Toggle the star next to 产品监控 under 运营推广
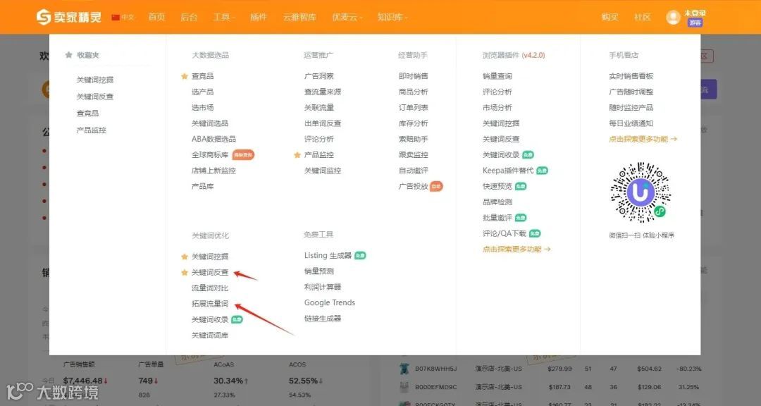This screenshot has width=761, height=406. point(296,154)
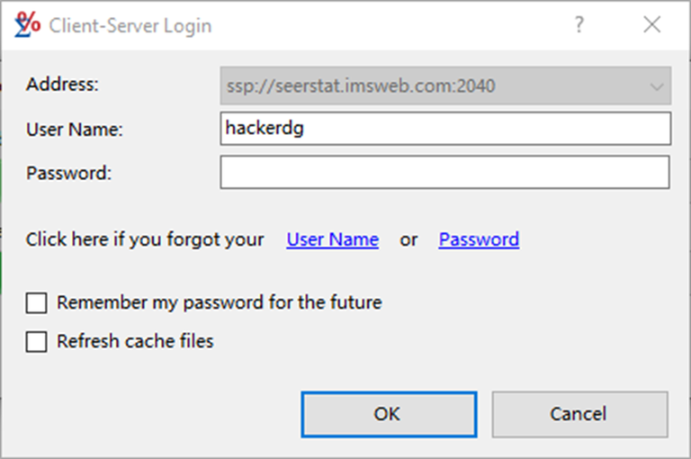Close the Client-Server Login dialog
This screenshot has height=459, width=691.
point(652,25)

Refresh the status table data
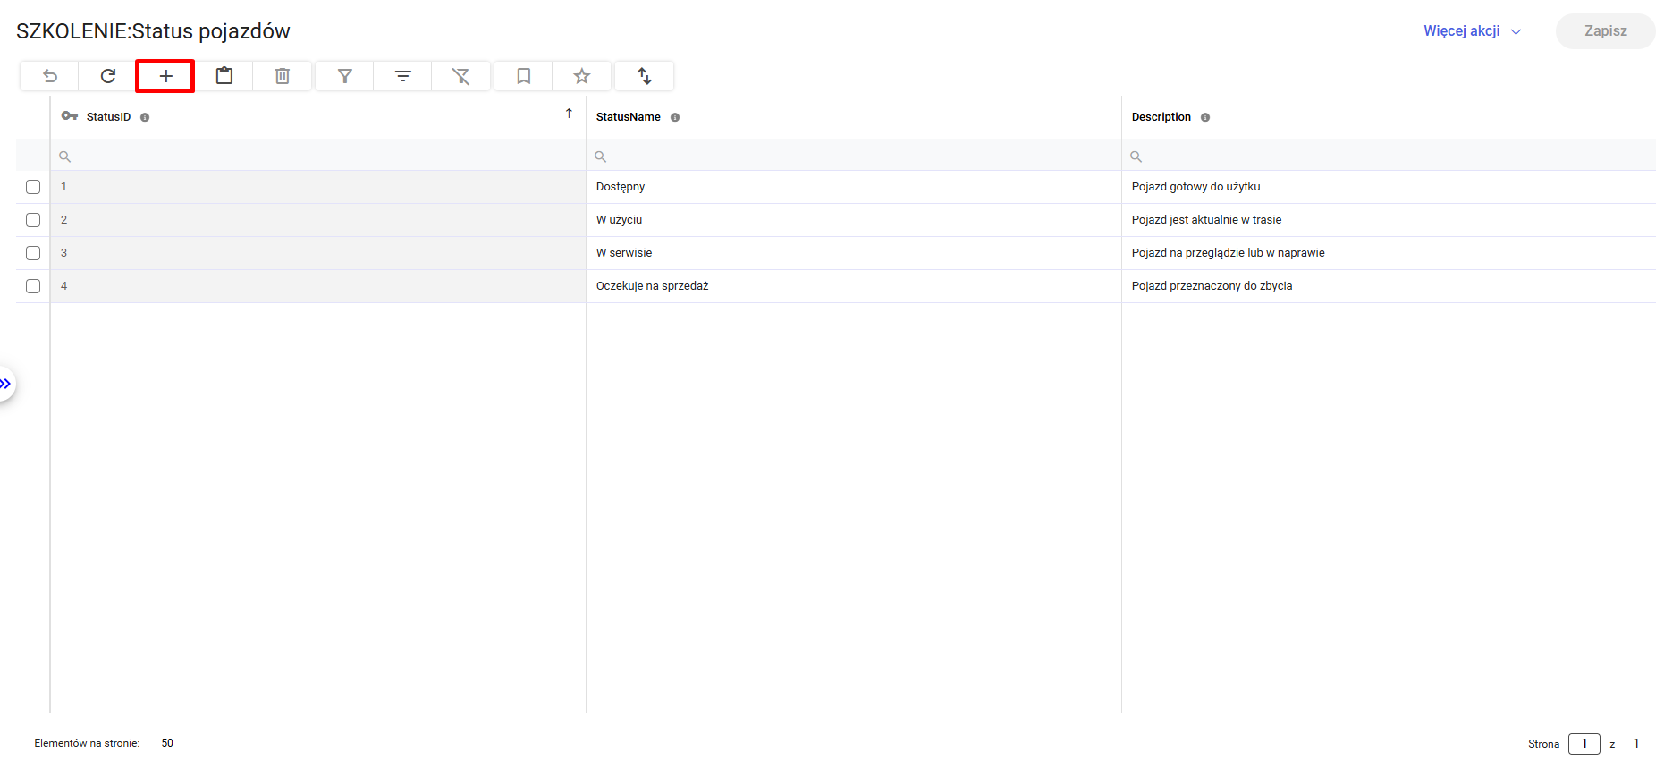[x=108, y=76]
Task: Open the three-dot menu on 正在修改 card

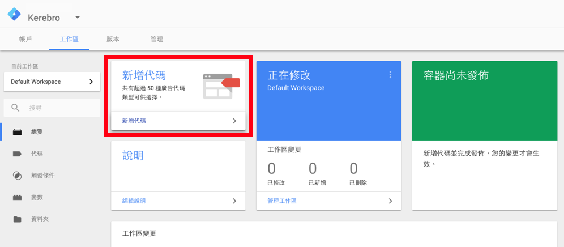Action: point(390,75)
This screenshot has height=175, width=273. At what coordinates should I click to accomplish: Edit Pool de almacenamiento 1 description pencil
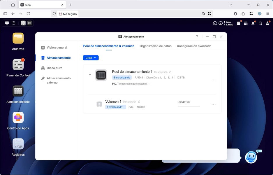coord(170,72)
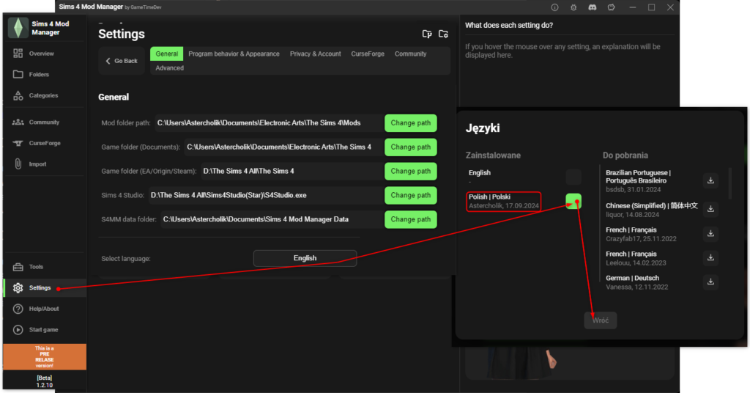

**Task item**
What you return must match, line for line, the records from the line containing "Task: Open the three-dot menu on 正在修改 card" through their end, with both ends included and no pictures.

**Solution to the problem**
Task: Open the three-dot menu on 正在修改 card

Action: point(390,75)
This screenshot has height=175, width=273. At what coordinates should I click to accomplish: Edit Pool de almacenamiento 1 description pencil
coord(170,72)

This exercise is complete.